紫宸殿的壮美让杨昊想起了北京故宫的太和殿。只是紫宸殿的线条更活泼简约,多了一份自然天成,少了一份人工雕琢。
殿台拐角处有人拦住了去路,“内侍省监余晨湾奉旨审讯郭、庞谋逆一案,请将犯人交出来。”
余晨湾三十出头年纪,白面三绺须,身材矮胖。
杨昊冷笑一声,“刷”地拉出长刀,喝道:“你说你是余晨湾,有何凭证?”余晨湾一脸愕然,惊道:“你,你什么意思,你敢抗旨?”眼看二人要起争执,汪春连忙打圆场道:“二位喜怒。”
他用身体挡在杨昊面前,低声提醒:“将军,他确实是余晨湾。”又回过头对余晨湾说:“余大人息怒,杨将军是外臣,初次入宫办差,他不认识您,小心点也是要的。”

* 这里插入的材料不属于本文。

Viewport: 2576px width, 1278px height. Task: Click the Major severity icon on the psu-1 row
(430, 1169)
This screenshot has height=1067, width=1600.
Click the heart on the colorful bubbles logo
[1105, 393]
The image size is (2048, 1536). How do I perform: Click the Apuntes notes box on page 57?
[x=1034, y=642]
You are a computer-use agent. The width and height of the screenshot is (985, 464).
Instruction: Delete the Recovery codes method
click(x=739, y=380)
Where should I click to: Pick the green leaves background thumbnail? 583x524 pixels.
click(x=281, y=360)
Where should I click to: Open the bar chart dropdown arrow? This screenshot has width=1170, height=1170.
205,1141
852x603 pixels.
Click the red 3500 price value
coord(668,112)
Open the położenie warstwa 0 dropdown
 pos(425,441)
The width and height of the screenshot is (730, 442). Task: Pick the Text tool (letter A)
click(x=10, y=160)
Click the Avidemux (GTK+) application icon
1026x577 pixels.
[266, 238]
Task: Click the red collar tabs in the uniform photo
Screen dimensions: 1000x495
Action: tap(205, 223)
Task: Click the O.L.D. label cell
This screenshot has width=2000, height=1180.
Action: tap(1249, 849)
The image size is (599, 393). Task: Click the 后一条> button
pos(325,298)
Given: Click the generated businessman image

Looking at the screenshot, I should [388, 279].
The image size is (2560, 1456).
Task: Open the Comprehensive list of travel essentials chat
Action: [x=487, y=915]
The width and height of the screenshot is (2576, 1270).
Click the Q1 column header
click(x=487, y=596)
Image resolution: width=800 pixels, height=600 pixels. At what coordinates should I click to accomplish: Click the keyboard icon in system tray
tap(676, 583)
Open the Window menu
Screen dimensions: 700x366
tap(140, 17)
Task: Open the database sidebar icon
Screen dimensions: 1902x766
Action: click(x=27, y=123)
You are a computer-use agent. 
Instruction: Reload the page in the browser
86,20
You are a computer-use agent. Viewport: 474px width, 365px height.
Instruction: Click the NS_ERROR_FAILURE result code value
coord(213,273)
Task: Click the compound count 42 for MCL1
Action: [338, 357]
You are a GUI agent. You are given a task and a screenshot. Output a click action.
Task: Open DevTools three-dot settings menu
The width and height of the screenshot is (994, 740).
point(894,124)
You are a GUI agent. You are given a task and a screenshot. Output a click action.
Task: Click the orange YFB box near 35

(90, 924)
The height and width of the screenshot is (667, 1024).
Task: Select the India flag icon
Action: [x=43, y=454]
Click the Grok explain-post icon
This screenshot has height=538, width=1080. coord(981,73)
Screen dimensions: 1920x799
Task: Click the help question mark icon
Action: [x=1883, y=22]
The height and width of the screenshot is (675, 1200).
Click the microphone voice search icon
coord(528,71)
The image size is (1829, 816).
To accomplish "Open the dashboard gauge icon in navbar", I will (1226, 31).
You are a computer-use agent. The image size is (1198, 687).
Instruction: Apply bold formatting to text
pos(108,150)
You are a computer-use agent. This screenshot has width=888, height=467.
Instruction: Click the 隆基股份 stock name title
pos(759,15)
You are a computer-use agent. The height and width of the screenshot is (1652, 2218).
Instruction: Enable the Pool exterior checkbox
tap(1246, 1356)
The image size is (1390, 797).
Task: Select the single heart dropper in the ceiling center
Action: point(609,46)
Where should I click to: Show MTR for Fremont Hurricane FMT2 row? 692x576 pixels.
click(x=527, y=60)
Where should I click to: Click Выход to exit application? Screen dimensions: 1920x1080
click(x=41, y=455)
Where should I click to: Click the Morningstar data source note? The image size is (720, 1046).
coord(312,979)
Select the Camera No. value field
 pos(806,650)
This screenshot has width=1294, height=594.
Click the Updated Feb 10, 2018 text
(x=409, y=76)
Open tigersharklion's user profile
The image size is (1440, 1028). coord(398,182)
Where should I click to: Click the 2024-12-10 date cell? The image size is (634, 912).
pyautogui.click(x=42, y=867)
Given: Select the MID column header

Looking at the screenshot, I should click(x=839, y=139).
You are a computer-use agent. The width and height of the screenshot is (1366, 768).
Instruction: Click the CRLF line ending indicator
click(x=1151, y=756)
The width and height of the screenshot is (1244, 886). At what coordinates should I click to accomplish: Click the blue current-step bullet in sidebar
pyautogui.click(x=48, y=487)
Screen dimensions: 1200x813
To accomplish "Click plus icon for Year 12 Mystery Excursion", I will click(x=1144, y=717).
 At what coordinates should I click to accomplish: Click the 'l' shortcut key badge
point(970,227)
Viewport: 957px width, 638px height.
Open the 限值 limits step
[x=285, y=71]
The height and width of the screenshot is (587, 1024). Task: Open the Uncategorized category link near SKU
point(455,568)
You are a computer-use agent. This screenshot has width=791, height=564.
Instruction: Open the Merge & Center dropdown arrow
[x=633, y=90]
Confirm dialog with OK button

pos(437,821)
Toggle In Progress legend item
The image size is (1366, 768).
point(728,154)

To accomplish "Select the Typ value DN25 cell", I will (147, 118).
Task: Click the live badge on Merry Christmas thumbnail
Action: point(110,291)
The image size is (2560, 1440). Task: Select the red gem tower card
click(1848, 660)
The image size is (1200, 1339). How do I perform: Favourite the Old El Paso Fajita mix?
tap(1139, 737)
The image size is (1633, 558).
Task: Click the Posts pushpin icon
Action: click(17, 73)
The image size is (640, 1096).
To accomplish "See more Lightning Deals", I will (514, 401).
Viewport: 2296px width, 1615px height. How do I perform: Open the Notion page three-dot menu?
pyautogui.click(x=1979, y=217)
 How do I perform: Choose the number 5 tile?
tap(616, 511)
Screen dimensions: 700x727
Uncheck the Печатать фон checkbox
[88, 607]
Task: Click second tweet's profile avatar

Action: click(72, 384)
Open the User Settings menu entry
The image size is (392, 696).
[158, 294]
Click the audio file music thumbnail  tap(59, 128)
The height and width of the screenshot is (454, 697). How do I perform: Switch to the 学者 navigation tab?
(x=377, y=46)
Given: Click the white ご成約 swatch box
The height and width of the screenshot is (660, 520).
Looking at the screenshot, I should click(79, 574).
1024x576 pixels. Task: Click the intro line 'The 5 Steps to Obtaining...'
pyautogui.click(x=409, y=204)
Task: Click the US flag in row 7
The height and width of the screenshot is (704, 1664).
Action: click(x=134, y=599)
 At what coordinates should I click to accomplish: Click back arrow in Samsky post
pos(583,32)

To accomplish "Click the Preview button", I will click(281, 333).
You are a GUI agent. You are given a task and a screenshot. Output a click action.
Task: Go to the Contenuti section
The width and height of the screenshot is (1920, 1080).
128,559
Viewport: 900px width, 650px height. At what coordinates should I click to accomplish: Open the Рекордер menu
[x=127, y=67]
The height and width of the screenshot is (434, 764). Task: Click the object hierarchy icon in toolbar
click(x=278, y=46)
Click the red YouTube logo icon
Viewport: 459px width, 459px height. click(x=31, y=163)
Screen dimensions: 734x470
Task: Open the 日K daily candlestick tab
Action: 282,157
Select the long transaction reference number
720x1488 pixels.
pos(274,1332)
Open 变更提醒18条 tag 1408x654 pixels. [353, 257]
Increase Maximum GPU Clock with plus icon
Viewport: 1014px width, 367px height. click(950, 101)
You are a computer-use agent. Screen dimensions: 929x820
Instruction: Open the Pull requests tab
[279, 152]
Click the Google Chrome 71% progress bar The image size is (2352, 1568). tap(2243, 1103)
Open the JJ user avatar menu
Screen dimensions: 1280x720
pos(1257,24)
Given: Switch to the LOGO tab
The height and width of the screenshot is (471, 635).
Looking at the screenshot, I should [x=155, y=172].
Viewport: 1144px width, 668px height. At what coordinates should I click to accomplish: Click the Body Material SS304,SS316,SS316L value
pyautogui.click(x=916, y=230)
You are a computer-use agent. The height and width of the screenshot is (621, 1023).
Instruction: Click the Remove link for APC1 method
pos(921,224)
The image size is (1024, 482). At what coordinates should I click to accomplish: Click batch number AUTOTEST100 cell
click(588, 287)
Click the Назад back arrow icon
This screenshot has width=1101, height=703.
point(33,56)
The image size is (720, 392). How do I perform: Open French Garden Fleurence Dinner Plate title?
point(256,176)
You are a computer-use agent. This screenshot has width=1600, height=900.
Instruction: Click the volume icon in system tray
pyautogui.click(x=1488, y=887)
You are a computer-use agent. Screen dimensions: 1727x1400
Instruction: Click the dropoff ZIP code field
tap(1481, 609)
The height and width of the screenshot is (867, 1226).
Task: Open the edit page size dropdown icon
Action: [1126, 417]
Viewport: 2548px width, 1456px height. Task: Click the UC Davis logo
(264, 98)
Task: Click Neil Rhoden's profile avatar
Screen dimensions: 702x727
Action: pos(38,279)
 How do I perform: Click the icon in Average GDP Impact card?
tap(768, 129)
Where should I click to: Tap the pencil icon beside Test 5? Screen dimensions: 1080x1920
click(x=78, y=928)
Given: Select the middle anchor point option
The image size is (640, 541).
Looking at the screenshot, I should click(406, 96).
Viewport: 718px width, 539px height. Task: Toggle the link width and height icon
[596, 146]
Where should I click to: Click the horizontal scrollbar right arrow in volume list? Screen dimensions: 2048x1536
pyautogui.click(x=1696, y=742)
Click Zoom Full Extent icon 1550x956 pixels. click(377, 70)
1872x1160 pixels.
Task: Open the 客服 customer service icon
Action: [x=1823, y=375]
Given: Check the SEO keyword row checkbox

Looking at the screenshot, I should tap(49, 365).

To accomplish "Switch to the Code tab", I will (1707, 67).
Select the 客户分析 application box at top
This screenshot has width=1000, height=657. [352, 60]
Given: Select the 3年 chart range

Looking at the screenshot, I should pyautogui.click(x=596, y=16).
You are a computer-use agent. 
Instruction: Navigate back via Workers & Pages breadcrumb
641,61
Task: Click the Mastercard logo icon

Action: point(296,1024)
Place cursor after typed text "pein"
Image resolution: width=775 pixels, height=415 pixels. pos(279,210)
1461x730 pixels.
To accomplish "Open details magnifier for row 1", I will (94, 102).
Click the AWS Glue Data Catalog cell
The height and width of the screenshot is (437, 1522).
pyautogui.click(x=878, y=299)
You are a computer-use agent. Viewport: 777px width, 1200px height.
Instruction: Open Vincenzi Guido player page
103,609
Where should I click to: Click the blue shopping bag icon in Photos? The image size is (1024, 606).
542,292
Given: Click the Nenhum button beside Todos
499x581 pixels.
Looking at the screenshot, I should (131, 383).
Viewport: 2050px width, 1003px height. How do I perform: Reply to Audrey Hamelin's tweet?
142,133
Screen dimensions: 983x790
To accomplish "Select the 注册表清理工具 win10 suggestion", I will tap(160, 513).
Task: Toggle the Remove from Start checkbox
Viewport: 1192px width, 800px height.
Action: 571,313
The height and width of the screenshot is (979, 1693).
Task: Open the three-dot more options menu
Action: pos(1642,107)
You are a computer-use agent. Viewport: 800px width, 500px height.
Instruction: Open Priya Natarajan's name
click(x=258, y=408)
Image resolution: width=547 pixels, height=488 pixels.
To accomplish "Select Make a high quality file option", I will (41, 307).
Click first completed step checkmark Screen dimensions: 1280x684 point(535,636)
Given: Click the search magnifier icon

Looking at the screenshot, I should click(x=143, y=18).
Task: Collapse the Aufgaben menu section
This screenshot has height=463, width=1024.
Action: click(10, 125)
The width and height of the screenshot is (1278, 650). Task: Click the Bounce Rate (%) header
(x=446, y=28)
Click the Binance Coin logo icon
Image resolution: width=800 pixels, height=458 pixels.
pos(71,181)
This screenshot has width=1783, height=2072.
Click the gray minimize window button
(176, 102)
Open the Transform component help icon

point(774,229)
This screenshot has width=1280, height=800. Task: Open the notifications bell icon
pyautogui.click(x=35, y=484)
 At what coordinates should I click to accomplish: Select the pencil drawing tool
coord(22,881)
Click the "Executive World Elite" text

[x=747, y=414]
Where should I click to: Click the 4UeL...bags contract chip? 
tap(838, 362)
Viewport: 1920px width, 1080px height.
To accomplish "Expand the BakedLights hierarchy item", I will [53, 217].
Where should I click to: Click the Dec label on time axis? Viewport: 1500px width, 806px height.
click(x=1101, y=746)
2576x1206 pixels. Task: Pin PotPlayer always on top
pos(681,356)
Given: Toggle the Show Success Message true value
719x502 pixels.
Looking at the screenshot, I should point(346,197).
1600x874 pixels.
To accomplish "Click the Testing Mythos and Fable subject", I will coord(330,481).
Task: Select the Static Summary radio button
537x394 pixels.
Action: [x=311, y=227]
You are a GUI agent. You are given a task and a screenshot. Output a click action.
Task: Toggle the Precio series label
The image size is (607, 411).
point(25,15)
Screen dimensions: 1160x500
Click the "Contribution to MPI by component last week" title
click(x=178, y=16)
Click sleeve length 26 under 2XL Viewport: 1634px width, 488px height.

余晨湾一甩袖子,冷笑道:“什么都不懂的莽夫,办的哪门子差?”
杨昊也冷笑的:“你自然什么都懂,不然也不会长胡子。”
“人有胡子有何稀奇?”
“旁人自然没什么稀奇,换成大人您就不一样咯。”
余晨湾闻言一愕,脸腾地就红了,“你他娘的骂我是太监?”
他一把推开传旨太监汪春指着杨昊的鼻子喝道:“你给我说清楚。”
“明摆着的,用得着说吗?”
“我操你祖宗的!”余晨湾一拳打来。
杨昊侧身避过,这一拳虎虎生风,倒是不可小瞧。
“你有种躲什么?有卵子的还怕没卵子的。”余晨湾吼声如雷,弹腿踢来。
余晨湾使了一拳一脚,杨昊已看出此人空有蛮力却不会武功。
“刚才的话是我说错了,我收回,我给你赔不是。”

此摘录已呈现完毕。